Saved data entries -
════
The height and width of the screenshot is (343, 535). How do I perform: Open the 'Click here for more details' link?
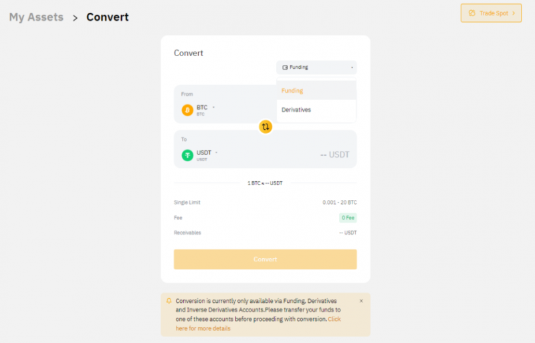click(203, 328)
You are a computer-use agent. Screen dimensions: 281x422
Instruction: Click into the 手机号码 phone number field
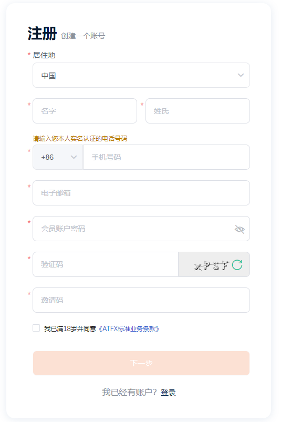166,157
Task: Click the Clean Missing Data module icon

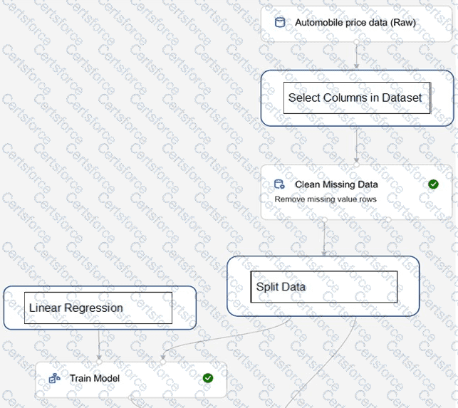Action: pos(279,184)
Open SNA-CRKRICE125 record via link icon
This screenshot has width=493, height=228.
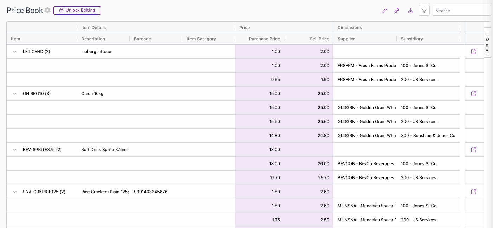click(474, 192)
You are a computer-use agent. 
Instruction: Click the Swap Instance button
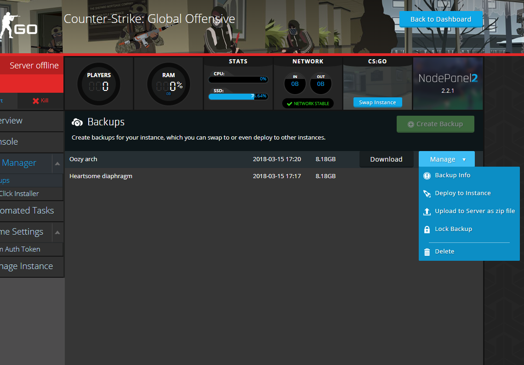pyautogui.click(x=377, y=102)
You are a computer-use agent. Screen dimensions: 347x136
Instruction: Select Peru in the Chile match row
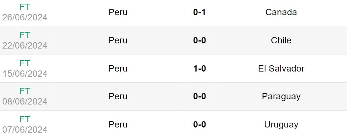(118, 40)
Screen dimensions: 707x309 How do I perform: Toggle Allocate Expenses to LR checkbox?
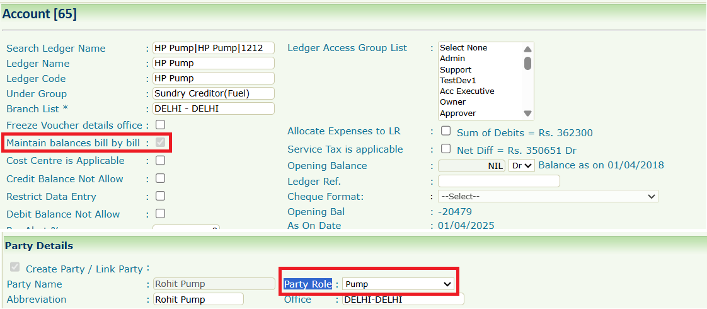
════
Whenever the string "dimensions" turns up in a line of the data, copy that line.

You are a computer-use agent. Screen dimensions: 281x422
You are a computer-use agent. Screen dimensions: 347x136
Screen dimensions: 707x309 How do I perform: Toggle Allocate Expenses to LR checkbox?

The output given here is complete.